● To do:
- a) In the DendroPy excerpt, what argument setting relaxes the default restriction against creating new Taxon objects in a non-empty taxon namespace?
- b) Reproduce the DendroPy excerpt verbatim from "Note that if" up to and including "relax this restriction.".

====== Extracted text

For example, the data from Table 1 of Saitou and Nei (1987) can be represented by the following comma-separated value (CSV) file:

,a,b,c,d,e,f,g,h
a,0,7,8,11,13,16,13,17
b,7,0,5,8,10,13,10,14
c,8,5,0,5,7,10,7,11
d,11,8,5,0,8,11,8,12
e,13,10,7,8,0,5,6,10
f,16,13,10,11,5,0,9,13
g,13,10,7,8,6,9,0,8
h,17,14,11,12,10,13,8,0

(Note the empty cell of the first column of the first row).

This file can be instantiated into a PhylogeneticDistanceMatrix by the following, which specifies the keyword argument delimiter="," for correct parsing:

import dendropy
pdm1 = dendropy.PhylogeneticDistanceMatrix.from_csv(
        src=open("data.csv"),
        delimiter=",")

If tabs were used as a delimiter instead, then delimiter="\t" would be specified:

import dendropy
pdm1 = dendropy.PhylogeneticDistanceMatrix.from_csv(
        src=open("data.tsv"),
        delimiter="\t")

In the above examples, the taxon namespace into which the data was read was a new one, created by default. In many cases, e.g. if you want to compare the data to data from other sources, you will want to ensure that the TaxonNamespace is shared. You do this by passing in a TaxonNamespace instance using the taxon_namespace argument:

#! /usr/bin/env python

import dendropy

tns = dendropy.TaxonNamespace()
mle_tree = dendropy.Tree.get(
        path="pythonidae.mle.nex",
        schema="nexus",
        taxon_namespace=tns)
pdm = dendropy.PhylogeneticDistanceMatrix.from_csv(
        src=open("pythonidae.mle.weighted.pdm.csv"),
        delimiter=",",
        taxon_namespace=tns)

Note that if you do pass in a non-empty TaxonNamespace value using the taxon_namespace argument, by default the reading process protects any new Taxon objects from being created in this taxon namespace. This is to protect the integrity of the taxon namespace from errors due to inadverent label mismatches (see note below). You can specify is_allow_new_taxa=True to relax this restriction.

Note

It is important that the taxon labels specified in the data source match the taxon labels of the Taxon objects with which you want to associate the data exactly. This includes taking into account format-based transformations. For example, by default, unless preserve_underscores=True is specified, when reading Newick and NEXUS format data underscores not protected by quotes will be translated into spaces. If the taxon labels in the distance file have underscores in them, however, by default these will not be translated into spaces. Thus the taxon “Python_regius” in a Newick/NEXUS tree file or a NEXUS character data file will be represented by “Python regius” internally, and this will not match the taxon label “Python_regius” given in the distance table. The solution is to ensure that the distance table file has spaces in place of underscores or use preserve_underscores=True when reading Newick/NEXUS data. For the former, in many cases you might be able to pass in a function to transform or translate the distance data table labels using the label_transform_fn argument of the from_csv method. E.g.:

label_transform_fn = lambda x: x.replace("_", " ")

============
====== Dataset content

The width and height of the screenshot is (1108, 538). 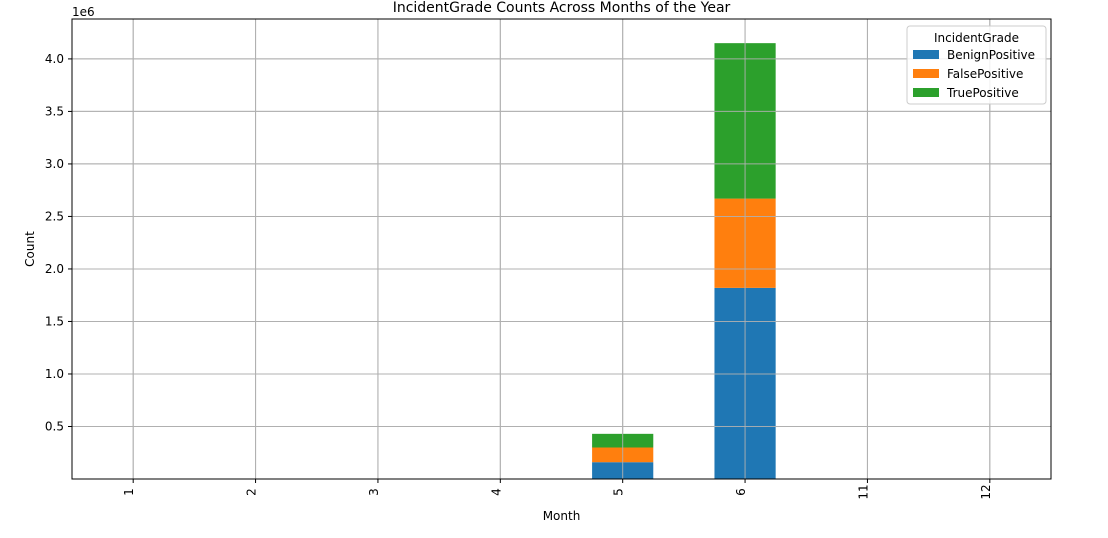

============

● Task solutions:
- a) is_allow_new_taxa=True

- b)
Note that if you do pass in a non-empty TaxonNamespace value using the taxon_namespace argument, by default the reading process protects any new Taxon objects from being created in this taxon namespace. This is to protect the integrity of the taxon namespace from errors due to inadverent label mismatches (see note below). You can specify is_allow_new_taxa=True to relax this restriction.